From Population-Based PBPK to Individualized Virtual Twins: Clinical Validation and Applications in Medicine

Physiologically based pharmacokinetic (PBPK) models are widely used in the context of personalized medicine, as they allow for the evaluation of dosing schedules and routes of administration by predicting absorption, distribution, metabolism and excretion (ADME) of drugs in biological systems. Traditionally, PBPK models have been developed and applied at the population level, enabling the characterization of predefined cohorts, which remains limited in supporting true precision dosing. In this review, we explored the increasingly common shift from population-based to individual PBPK modelling, where individuals are modelled as virtual twins (VTs).
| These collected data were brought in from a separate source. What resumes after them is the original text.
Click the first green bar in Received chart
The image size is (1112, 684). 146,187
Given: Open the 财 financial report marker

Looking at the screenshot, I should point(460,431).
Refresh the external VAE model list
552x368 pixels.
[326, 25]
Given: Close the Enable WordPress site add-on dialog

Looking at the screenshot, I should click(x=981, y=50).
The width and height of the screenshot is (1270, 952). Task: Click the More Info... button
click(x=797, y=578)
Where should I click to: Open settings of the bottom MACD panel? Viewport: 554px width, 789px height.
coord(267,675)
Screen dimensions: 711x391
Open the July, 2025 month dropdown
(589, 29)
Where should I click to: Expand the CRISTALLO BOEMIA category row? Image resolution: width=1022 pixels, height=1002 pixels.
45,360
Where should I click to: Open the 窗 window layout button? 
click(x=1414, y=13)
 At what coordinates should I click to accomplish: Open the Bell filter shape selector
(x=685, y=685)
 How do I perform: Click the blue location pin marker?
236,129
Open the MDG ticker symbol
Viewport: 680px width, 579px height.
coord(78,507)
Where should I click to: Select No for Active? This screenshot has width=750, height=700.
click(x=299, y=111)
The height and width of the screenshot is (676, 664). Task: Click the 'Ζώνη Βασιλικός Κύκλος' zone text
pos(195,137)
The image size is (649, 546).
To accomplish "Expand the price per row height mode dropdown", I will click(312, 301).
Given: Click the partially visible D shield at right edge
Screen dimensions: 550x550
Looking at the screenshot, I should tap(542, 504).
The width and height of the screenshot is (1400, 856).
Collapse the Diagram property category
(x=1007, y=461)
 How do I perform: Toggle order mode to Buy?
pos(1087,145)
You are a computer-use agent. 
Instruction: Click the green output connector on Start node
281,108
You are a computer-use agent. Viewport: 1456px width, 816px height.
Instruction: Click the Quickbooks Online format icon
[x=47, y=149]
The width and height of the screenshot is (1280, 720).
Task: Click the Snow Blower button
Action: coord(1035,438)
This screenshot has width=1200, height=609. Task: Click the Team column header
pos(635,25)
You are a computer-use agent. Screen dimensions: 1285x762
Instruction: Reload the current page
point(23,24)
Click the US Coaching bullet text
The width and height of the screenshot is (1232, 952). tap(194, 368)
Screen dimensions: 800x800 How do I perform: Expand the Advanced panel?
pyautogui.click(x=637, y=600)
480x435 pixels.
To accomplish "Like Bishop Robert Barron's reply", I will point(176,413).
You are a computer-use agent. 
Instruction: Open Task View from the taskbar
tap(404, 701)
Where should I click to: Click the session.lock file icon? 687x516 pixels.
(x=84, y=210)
Through the inclusion of additional patient-specific data, such as demographic, physiological, phenotypic and genotypic information, models can be personalized, moving beyond traditional one-size-fits-all strategies. Overall, incorporating individual patient data (e.g., septic, psychiatric, cardiac, or neonatal populations) improves model performance. Physiological parameters, particularly renal function, show strong potential given their role in drug elimination, while demographic variables enhance predictive accuracy in certain studies. In contrast, the benefits of including cytochrome P450 (CYP) phenotypic and genotypic data remain inconsistent. We further emphasize methodologies used to evaluate model performance, with a focus on clinical validation through comparisons between predicted and observed concentration-time profiles. Key challenges, including limited sample sizes and data availability, that may compromise predictive precision, are also discussed. Finally, we highlight the potential integration of PBPK-based VTs into broader digital twin frameworks as a promising path toward clinical translation, while acknowledging the critical barriers that must be addressed to enable routine clinical implementation.